I have to iterate with a for-loop
, but I want to know which way is better.
1:
import java.util.ArrayList;
public class FindTime {
public static void main(String[] args) {
ArrayList tmpList = new ArrayList();
tmpList.add("me"); tmpList.add("you ");
tmpList.add("I"); tmpList.add("Us");
tmpList.add("me"); tmpList.add("you ");
tmpList.add("I"); tmpList.add("Us");
tmpList.add("me"); tmpList.add("you ");
tmpList.add("I"); tmpList.add("Us");
tmpList.add("me"); tmpList.add("you ");
tmpList.add("I"); tmpList.add("Us");
tmpList.add("me"); tmpList.add("you ");
tmpList.add("I"); tmpList.add("Us");
tmpList.add("me"); tmpList.add("you ");
tmpList.add("I"); tmpList.add("Us");
long startTime = System.nanoTime();
for (int i = 0,size=tmpList.size(); i < size; i++) {
System.out.println(tmpList.get(i).toString());
}
long endTime = System.nanoTime();
System.out.println("Time Duration ::->" + (endTime - startTime));
}
}
2:
import java.util.ArrayList;
public class FindTime {
public static void main(String[] args) {
ArrayList tmpList = new ArrayList();
tmpList.add("me"); tmpList.add("you ");
tmpList.add("I"); tmpList.add("Us");
tmpList.add("me"); tmpList.add("you ");
tmpList.add("I"); tmpList.add("Us");
tmpList.add("me"); tmpList.add("you ");
tmpList.add("I"); tmpList.add("Us");
tmpList.add("me"); tmpList.add("you ");
tmpList.add("I"); tmpList.add("Us");
tmpList.add("me"); tmpList.add("you ");
tmpList.add("I"); tmpList.add("Us");
tmpList.add("me"); tmpList.add("you ");
tmpList.add("I"); tmpList.add("Us");
long startTime = System.nanoTime();
for (int i = 0;i < tmpList.size(); i++) {
System.out.println(tmpList.get(i).toString());
}
long endTime = System.nanoTime();
System.out.println("Time Duration ::->" + (endTime - startTime));
}
}
In the above, both for-loops
have the same content but just a difference in the loop condition. Can anyone tell me what is actually happening in the above iterations?

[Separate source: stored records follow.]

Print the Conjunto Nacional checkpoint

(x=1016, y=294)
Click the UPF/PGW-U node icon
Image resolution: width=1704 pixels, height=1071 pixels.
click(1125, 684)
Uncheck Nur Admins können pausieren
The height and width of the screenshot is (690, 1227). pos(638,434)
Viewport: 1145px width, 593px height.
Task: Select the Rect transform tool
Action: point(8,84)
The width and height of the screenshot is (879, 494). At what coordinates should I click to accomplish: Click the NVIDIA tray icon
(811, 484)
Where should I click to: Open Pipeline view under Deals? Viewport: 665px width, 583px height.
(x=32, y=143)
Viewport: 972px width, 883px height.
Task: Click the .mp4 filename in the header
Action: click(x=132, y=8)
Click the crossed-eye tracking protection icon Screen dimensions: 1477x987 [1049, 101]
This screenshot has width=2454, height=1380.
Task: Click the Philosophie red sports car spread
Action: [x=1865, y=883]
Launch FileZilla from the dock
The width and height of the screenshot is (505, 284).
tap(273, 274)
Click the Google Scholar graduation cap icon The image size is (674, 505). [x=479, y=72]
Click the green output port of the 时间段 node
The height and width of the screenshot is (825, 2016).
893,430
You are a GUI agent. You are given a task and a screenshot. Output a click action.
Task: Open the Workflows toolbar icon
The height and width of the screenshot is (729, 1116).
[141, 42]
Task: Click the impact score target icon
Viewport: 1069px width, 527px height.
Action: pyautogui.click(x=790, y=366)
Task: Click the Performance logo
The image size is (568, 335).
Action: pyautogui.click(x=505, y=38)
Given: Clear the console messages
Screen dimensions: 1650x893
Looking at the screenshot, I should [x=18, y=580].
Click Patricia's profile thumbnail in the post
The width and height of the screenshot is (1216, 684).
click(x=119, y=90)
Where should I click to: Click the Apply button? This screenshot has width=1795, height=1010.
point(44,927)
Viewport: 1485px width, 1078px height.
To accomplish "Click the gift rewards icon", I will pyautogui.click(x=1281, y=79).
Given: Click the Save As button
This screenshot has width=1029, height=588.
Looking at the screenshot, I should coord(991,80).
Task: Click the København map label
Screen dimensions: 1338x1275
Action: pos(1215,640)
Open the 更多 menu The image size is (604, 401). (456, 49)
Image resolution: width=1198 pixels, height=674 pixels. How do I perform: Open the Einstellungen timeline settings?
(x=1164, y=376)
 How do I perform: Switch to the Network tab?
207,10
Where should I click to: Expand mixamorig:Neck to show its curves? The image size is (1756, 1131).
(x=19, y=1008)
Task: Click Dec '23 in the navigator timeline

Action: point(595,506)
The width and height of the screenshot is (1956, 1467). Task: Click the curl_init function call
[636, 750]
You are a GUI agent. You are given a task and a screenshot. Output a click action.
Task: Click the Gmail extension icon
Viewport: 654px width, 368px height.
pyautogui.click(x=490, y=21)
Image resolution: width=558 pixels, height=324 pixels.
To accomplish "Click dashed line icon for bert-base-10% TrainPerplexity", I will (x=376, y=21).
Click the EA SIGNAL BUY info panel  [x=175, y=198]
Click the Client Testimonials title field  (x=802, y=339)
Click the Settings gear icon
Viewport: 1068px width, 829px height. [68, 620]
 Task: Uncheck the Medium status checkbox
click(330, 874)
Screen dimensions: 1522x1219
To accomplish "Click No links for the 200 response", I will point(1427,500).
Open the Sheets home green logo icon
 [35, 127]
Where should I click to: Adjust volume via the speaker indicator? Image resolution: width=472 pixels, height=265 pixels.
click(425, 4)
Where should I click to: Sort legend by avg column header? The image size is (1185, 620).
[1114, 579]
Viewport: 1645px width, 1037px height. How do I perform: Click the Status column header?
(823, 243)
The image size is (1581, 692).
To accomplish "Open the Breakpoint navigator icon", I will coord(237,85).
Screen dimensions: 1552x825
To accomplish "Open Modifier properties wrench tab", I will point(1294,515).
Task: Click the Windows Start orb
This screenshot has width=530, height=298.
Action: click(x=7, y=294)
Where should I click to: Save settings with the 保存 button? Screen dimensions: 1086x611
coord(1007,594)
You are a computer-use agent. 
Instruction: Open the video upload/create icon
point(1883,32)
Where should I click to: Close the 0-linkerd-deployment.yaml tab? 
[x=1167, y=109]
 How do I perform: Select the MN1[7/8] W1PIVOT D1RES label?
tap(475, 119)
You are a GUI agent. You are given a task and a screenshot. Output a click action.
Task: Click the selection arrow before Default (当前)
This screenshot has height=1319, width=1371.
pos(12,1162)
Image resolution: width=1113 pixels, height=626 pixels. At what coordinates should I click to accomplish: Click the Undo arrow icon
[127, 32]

You are getting this all wrong. You are focusing on aspects that almost don't matter; and doing so, you wrote bad code - in both your examples!
First of all, you don't use raw types.
You go for this instead:
List<String> theWords = new ArrayList<>();
( Please note: it is also better practice to use List as actual type of your list object. No need to expose the implementation behind it to users of that list )
And Java has nice ways of "filling" a list, like
List<String> theWords = Arrays.asList("me", "didn't", "know", "that", "but", "could", "have");
Then; you use for-each to iterate all kinds of collections/arrays:
for (String aWord : theWords)
and you stop worrying about all these low level for loops with ints and increments and stuff.
In other words: Java is not C. We have better abstractions in many places; you better focus on those; as they take care of such subtleties. Meaning: focus on writing "higher level" code - because that creates readable code. And be assured: if you follow the typical "best practices" (as iterating loops using 'for each' like above) - you don't need to worry about performance. Because the JVM and JIT are best at optimizing things ... if you use the abstractions that they offer to you!
Trying to be smart; and expressing things "low level" can even have negative effects; because it might prevent the JIT from doing its glory optimization work (probably not in this case).
1 is faster because tmpList.size() is called only once.
2 is cleaner and easier to read because its simpler.
Cleanest
The following is cleanest because its easy to read and has full syntax highlight support in every IDE:
for ( String s : tmpList ) {
System.out.println(s);
}
Fastest
The following is the fastest performance because it uses a native array and avoids unnessesary object creation and getter method calls:
String[] tmpList = String[24];
tmpList[0] = "me";
tmpList[1] = "you";
...
for ( int i = 0; i < tmpList.length; ++i ) {
System.out.println(tmpList[i]);
}
Very Fastest
In fact the very fastest performance solution is to unroll your loop if you have a list which is known at compile time.
System.out.println("me");
System.out.println("you");
...
In general KISS (keep it simple stupid) and optimize only when you face a real performance problem.